Fyre was meant to be a music festival, the first of its kind, a high-end music festival on a private island in the Bahamas. The tickets were outlandishly priced in the thousands upon thousands of dollars, and they got you not just access to a concert, but luxury accommodations, fine dining, and the ability to cavort with bikini-clad super models. The festival was the brainchild of Fyre’s young, maverick CEO Billy McFarland. He had partnered with Ja-Rule to form a company that would make it easier to book musical acts, and what better way to brand a new company than to throw the world’s most IG-worthy, FOMO festival? They went after the young and stupid rich kids through Instagram’s influencers, and they sold out in days thanks to a single promotional video that featured the likes of Bella Hadid and Chanel Iman romping around on white sand beaches and yachts with just enough scraps of swim suit to keep things legal.
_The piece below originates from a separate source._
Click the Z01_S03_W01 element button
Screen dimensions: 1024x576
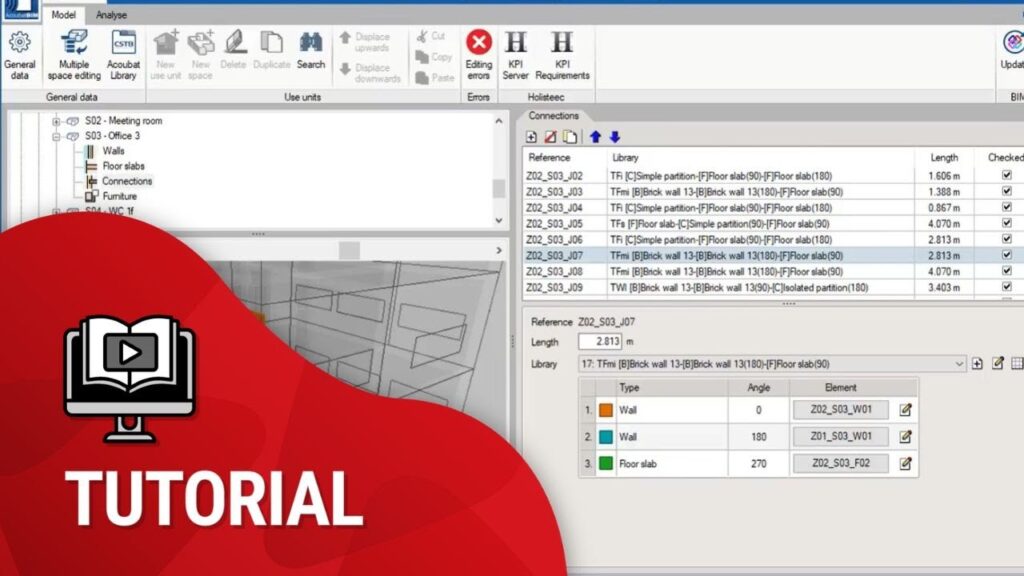[x=840, y=436]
But other than knowing how to package things through the heavily filtered lenses of super models, McFarland’s secret was that he’d never been successful at anything before. And he was using finds collected for Fyre to pay off the debts of his last business venture. With just a month before the festival was to begin, not a single shred of work had been done on it. And remember we’re talking a Bahamian island that has no infrastructure or even electricity and plumbing. With the clock ticking, Fyre: The Greatest Party That Never Happened shows McFarland’s despotic tendencies, firing anyone who voiced concerns, and insulating himself with anyone foolish enough to believe in his pipe dream.
Of course it all falls apart in the end. Or rather, it had failed to come together since the beginning. They erected a few hurricane-issued FEMA tents as the “luxury” digs, enough for a only small fraction of attendees, and that’s if they weren’t rain-soaked and slicked with mudslide, which of course they were. There wasn’t enough food. There weren’t enough toilets. And then there wasn’t any music.
I remember seeing the statement when Blink 182 pulled out, just the day before the festival was meant to begin. They didn’t have faith that the festival could provide them with the necessities for their show. Understatement of the year. They were failing to provide the necessities of life. But they let hundreds of kids arrive anyway, and they were stranded without food or water.
For the rest of us watching from home, it was all kinds of fun to watch their increasingly desperate tweets about the crap food and the chaos. Keep in mind these were the painfully rich, spoiled beyond belief kids, a bunch of entitled millennials with such unfettered access to mommy and daddy’s accounts that they could wantonly spend hundreds of thousands of dollars on a weekend they knew little about. The best thing about it was that it was okay for the rest of us to have absolutely no sympathy for them. This was likely the worst thing that had ever happened to them, and they’re clearly still dining out on the story 2 years later.
Nor do you need any sympathy for McFarland, wanted on charges of fraud. Of course, McFarland hasn’t learned a lesson, the extent of which is revealed in the Netflix original documentary (Hulu has its own doc on the subject, but it’s more montage-driven than interview-driven, so a little less informative). But this documentary has taught me where to expend any welled-up sympathy that I may be hoarding: on the poor Bahamians who worked tirelessly to build a festival from the ground-up and never saw a penny. The scam artist known as McFarland has of course left unpaid bills all over the place, but the only ones you’ll care to see paid are the local Bahamian ones, innocent people taken down by a stupid white boy from New Jersey with an inflated ego and a golden touch. But it takes a village of idiots to go along with it and make it happen. McFarland didn’t act alone.